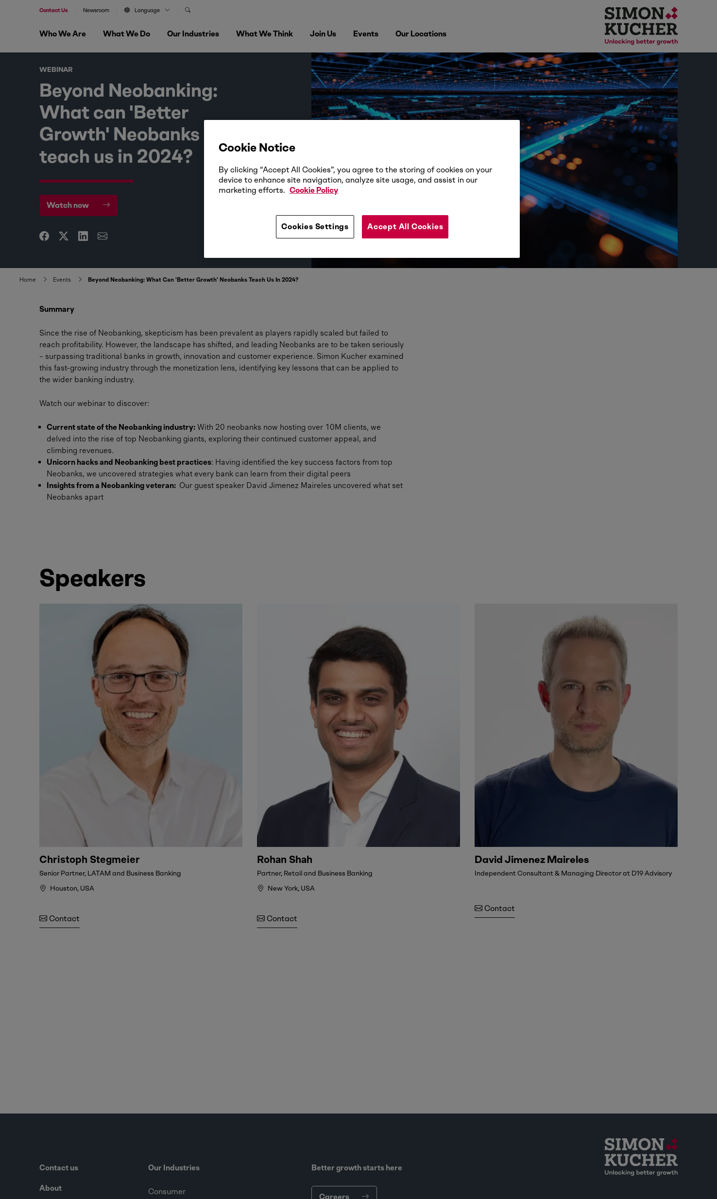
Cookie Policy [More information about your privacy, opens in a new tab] (314, 190)
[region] (362, 189)
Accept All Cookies (405, 226)
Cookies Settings (315, 226)
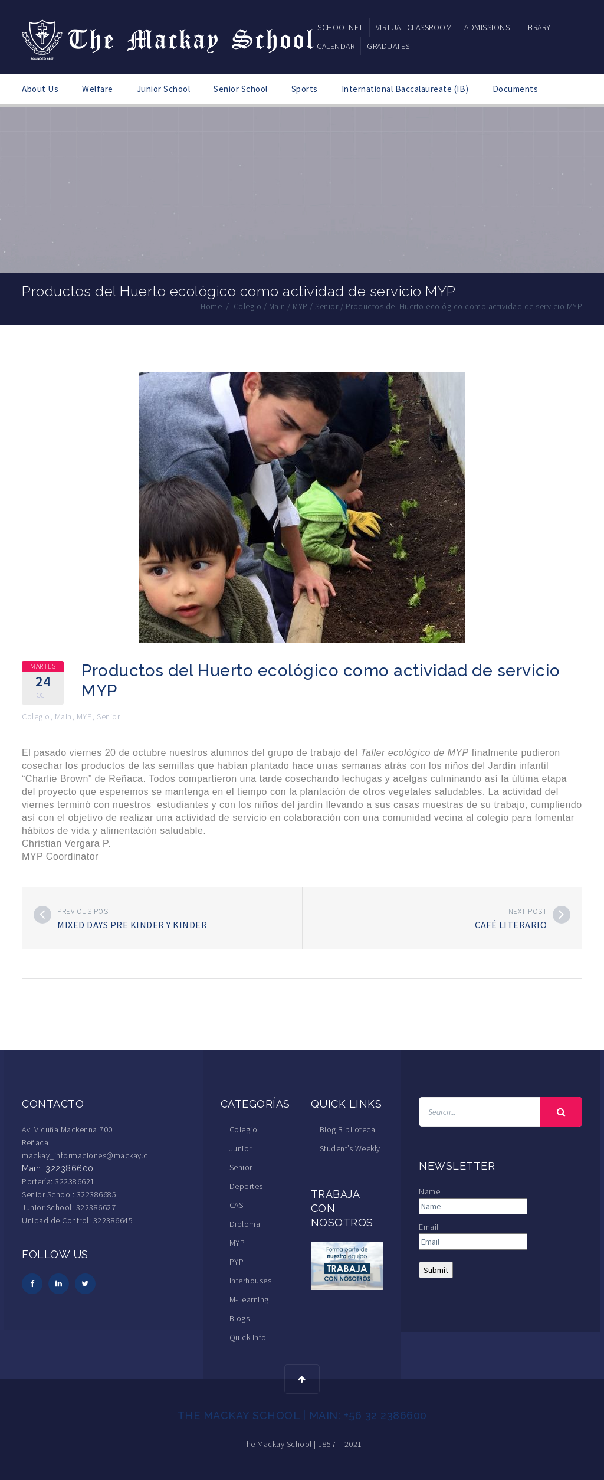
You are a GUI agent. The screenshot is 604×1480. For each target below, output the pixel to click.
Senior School (241, 88)
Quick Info (248, 1337)
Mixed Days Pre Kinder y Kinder (132, 925)
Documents (516, 88)
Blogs (239, 1318)
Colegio (36, 716)
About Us (40, 88)
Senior (108, 716)
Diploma (245, 1224)
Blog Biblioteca (348, 1129)
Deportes (246, 1186)
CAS (236, 1205)
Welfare (97, 88)
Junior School (164, 88)
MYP (85, 716)
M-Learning (249, 1299)
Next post (527, 911)
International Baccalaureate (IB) (405, 88)
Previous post (85, 911)
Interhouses (250, 1280)
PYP (236, 1261)
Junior (240, 1148)
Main (63, 716)
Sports (304, 88)
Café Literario (511, 925)
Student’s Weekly (350, 1148)
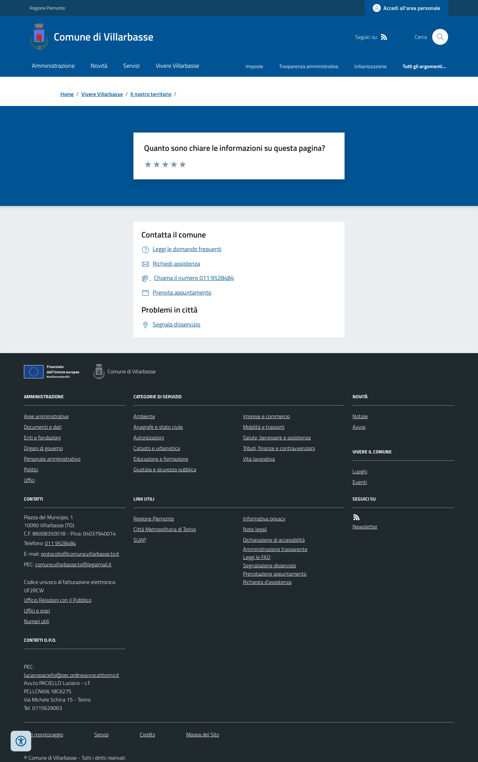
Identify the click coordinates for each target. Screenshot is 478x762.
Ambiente (144, 416)
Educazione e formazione (160, 459)
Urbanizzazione (370, 66)
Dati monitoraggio (43, 734)
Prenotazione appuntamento (274, 574)
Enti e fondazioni (42, 437)
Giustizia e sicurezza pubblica (164, 469)
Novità (99, 65)
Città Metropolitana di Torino (164, 529)
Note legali (255, 529)
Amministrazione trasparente (275, 549)
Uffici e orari (37, 611)
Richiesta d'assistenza (267, 582)
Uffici (29, 480)
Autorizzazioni (148, 437)
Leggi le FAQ (257, 557)
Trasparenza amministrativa (308, 66)
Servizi (131, 65)
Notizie (360, 416)
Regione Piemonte (47, 7)
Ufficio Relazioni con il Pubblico (57, 600)
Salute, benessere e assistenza (277, 437)
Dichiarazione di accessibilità (274, 540)
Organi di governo (43, 448)
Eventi (360, 482)
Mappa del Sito (202, 734)
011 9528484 (60, 543)
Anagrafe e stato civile (158, 427)
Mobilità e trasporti (263, 427)
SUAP (139, 540)
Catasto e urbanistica (156, 448)
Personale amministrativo (52, 459)
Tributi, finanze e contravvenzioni (279, 448)
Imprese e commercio (266, 416)
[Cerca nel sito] (437, 37)
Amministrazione (53, 65)
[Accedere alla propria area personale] (406, 8)
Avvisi (359, 427)
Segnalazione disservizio (269, 565)
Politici (31, 469)
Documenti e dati (42, 427)
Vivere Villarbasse (177, 65)
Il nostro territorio (150, 94)
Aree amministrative (46, 416)
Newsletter (365, 526)
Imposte (254, 66)
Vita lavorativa (259, 459)
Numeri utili (36, 621)
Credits (147, 734)
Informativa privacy (264, 519)
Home (67, 94)
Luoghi (360, 471)
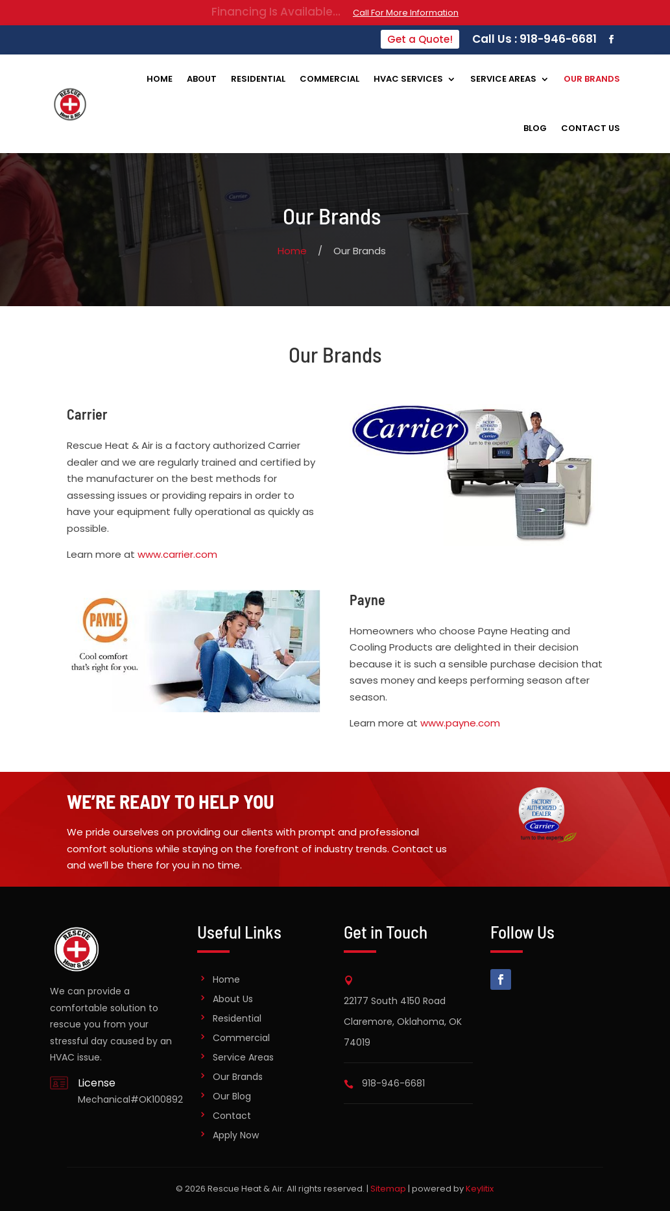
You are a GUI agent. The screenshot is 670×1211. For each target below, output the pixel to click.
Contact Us (590, 128)
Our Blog (232, 1096)
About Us (233, 998)
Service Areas (503, 79)
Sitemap (388, 1188)
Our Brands (592, 79)
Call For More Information (406, 12)
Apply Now (236, 1135)
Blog (535, 128)
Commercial (329, 79)
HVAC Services (408, 79)
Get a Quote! (420, 39)
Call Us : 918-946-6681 (534, 39)
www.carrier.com (177, 554)
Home (160, 79)
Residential (258, 79)
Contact (232, 1115)
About (202, 79)
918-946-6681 (393, 1083)
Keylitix (480, 1188)
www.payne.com (460, 723)
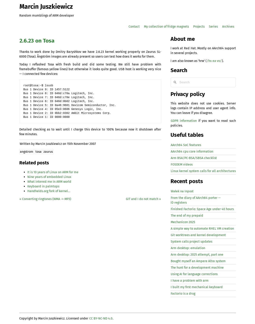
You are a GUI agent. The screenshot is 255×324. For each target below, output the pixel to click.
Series (213, 26)
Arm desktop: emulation (188, 248)
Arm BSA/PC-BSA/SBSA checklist (194, 158)
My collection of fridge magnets (166, 26)
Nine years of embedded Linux (49, 177)
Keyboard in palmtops (43, 186)
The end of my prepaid (187, 215)
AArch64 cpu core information (192, 151)
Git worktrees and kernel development (198, 235)
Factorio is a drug (183, 293)
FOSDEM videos (182, 164)
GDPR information (184, 121)
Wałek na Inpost (182, 191)
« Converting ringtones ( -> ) (45, 199)
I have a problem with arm (190, 280)
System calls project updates (191, 241)
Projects (199, 26)
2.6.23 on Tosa (36, 40)
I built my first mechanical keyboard (197, 287)
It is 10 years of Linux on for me (52, 172)
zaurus (48, 152)
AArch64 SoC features (186, 145)
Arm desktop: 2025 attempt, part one (197, 254)
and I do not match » (143, 199)
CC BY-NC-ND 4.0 (100, 318)
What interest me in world (49, 181)
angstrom (26, 152)
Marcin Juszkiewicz (46, 6)
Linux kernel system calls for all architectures (203, 171)
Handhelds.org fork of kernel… (48, 191)
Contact (134, 26)
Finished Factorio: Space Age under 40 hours (202, 209)
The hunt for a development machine (197, 267)
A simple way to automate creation (202, 228)
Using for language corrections (194, 274)
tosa (38, 152)
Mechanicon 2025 (183, 222)
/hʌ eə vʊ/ (214, 61)
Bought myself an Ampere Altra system (198, 261)
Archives (228, 26)
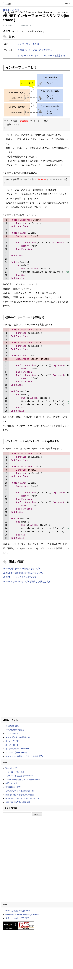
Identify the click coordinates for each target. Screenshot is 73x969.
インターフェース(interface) (17, 749)
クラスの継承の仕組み (14, 730)
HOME (6, 10)
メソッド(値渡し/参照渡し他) (17, 737)
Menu (67, 3)
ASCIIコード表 (11, 783)
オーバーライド (12, 741)
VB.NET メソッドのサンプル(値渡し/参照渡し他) (26, 581)
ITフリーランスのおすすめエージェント (22, 798)
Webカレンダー (12, 768)
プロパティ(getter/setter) (16, 752)
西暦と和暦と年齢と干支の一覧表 (19, 795)
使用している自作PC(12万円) (17, 918)
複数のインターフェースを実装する (34, 50)
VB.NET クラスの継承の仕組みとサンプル (23, 573)
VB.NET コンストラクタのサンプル (20, 577)
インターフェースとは (28, 44)
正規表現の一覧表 (13, 787)
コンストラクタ (12, 733)
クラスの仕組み (12, 726)
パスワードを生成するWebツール (19, 776)
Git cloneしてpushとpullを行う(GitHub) (22, 914)
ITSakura (7, 4)
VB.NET (15, 10)
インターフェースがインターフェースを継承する (41, 55)
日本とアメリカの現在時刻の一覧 (19, 791)
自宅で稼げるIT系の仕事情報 (17, 802)
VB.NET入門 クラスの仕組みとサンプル (22, 568)
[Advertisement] (36, 608)
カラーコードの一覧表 (14, 772)
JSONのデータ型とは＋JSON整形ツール (22, 779)
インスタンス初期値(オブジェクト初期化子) (24, 756)
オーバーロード (12, 745)
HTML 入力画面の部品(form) (17, 911)
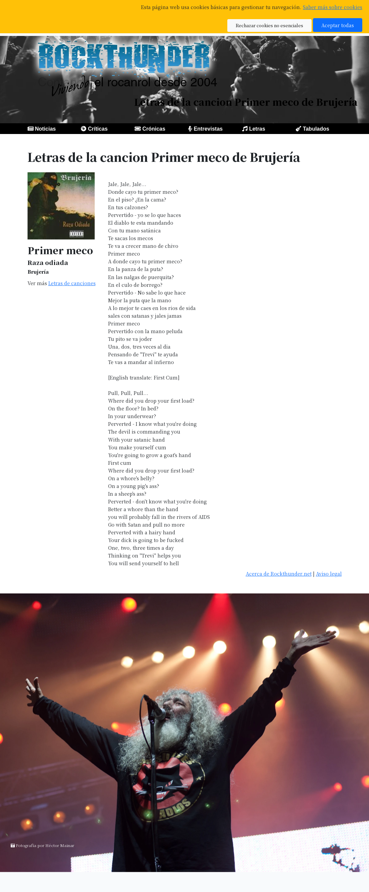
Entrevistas (208, 129)
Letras (257, 129)
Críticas (98, 129)
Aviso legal (329, 573)
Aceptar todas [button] (337, 25)
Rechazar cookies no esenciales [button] (269, 25)
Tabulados (316, 129)
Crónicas (153, 129)
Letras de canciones (72, 282)
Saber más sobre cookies (332, 6)
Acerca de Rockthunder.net (279, 573)
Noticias (45, 129)
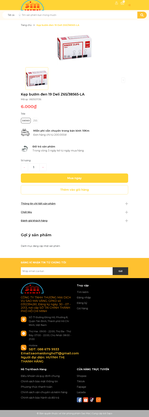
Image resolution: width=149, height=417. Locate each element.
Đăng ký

• • •

Do this:
Switch "Senior" to "Upper" in the data from the start through the line containing "Student’s Weekly (350, 1148)", both ends included. Give those lines again with nothing else changed, and leave the pictures out.

The result:
Cookie Policy [More information about your privacy, opens in a new tab] (314, 190)
[region] (362, 189)
Accept All Cookies (405, 226)
Cookies Settings (315, 226)
You are a GUI agent. The screenshot is 604×1480. For each target below, output the pixel to click.
Upper School (241, 88)
Quick Info (248, 1337)
Mixed Days Pre Kinder y Kinder (132, 925)
Documents (516, 88)
Blogs (239, 1318)
Colegio (36, 716)
About Us (40, 88)
Upper (108, 716)
Diploma (245, 1224)
Blog Biblioteca (348, 1129)
Deportes (246, 1186)
CAS (236, 1205)
Welfare (97, 88)
Junior School (164, 88)
MYP (85, 716)
M-Learning (249, 1299)
Next post (527, 911)
International Baccalaureate (IB) (405, 88)
Previous post (85, 911)
Interhouses (250, 1280)
PYP (236, 1261)
Junior (240, 1148)
Main (63, 716)
Sports (304, 88)
Café Literario (511, 925)
Student’s Weekly (350, 1148)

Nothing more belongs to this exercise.